Exercise objective —
Retype exactly the stretch of lines that begins at the line containing "How do I perform: Open" and ends at the last line of the data, with no other lines.

[Collected data]
BEGIN

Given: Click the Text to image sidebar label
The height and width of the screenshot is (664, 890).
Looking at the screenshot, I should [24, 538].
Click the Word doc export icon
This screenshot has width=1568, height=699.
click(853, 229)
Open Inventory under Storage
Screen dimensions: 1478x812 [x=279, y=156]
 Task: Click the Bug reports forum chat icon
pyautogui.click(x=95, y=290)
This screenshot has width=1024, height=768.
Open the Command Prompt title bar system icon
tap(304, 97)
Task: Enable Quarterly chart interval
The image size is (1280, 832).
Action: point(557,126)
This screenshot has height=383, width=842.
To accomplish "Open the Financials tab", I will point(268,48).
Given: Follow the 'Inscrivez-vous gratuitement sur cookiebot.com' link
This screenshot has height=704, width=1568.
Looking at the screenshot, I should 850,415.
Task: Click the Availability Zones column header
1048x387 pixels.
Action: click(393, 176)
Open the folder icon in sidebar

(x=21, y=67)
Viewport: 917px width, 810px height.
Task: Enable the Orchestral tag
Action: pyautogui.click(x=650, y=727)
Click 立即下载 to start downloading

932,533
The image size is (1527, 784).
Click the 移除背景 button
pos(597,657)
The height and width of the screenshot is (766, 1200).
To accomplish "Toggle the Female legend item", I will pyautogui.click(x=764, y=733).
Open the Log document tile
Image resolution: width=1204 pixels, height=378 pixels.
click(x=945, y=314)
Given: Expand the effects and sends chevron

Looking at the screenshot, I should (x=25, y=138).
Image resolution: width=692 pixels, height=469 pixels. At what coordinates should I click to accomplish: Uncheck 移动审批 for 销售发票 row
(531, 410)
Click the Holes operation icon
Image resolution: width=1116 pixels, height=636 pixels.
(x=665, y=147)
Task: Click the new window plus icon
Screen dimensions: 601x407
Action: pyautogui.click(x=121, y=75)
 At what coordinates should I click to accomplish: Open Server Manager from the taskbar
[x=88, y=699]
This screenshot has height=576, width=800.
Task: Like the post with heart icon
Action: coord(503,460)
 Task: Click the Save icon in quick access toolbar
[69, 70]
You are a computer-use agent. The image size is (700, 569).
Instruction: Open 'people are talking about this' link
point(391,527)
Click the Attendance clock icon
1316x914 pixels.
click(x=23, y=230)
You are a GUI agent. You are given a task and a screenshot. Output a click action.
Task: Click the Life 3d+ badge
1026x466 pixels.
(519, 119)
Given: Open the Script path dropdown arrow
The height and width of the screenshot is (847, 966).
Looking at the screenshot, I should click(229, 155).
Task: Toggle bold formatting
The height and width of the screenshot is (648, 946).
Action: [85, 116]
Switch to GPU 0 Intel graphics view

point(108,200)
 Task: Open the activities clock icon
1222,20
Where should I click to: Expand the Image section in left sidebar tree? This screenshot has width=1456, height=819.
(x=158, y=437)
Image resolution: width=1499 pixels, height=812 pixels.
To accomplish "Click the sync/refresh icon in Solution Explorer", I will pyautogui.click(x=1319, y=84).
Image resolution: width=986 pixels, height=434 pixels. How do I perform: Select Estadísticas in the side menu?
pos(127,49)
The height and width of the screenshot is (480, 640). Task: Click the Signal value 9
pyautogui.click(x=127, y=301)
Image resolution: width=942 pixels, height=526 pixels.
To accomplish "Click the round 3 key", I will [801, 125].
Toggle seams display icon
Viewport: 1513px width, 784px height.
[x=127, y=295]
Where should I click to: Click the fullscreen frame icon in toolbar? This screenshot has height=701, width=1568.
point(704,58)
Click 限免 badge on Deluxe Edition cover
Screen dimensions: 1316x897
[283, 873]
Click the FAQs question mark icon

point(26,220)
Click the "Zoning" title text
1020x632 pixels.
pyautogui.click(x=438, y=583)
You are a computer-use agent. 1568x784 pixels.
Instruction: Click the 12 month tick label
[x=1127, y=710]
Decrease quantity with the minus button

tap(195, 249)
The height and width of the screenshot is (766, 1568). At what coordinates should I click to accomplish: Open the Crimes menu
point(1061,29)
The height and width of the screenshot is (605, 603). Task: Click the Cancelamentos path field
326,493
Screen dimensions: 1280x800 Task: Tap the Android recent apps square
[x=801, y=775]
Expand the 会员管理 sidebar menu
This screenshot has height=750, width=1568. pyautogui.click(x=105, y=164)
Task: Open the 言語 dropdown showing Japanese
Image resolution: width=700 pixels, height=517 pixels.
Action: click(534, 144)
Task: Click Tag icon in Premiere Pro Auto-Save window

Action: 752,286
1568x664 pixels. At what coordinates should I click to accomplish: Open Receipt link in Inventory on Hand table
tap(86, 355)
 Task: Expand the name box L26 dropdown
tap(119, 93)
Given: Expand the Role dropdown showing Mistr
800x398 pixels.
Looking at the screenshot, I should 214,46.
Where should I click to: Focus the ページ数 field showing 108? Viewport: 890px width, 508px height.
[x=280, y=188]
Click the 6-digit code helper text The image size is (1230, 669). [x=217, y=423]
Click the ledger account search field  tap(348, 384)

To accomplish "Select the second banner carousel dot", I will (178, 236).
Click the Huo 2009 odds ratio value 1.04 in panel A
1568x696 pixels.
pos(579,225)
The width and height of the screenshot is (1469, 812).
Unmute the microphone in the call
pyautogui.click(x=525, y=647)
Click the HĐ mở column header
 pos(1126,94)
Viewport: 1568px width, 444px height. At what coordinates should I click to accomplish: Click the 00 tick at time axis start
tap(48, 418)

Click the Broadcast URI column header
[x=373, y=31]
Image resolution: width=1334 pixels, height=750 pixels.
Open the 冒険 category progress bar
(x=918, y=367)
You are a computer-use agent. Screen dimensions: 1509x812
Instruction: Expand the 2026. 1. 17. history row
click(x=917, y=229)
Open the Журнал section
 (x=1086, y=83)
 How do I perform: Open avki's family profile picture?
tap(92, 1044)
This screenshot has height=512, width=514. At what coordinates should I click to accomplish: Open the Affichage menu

END

Answer to this task —
 How do I perform: Open avki's family profile picture?
tap(92, 1044)
This screenshot has height=512, width=514. At what coordinates should I click to accomplish: Open the Affichage menu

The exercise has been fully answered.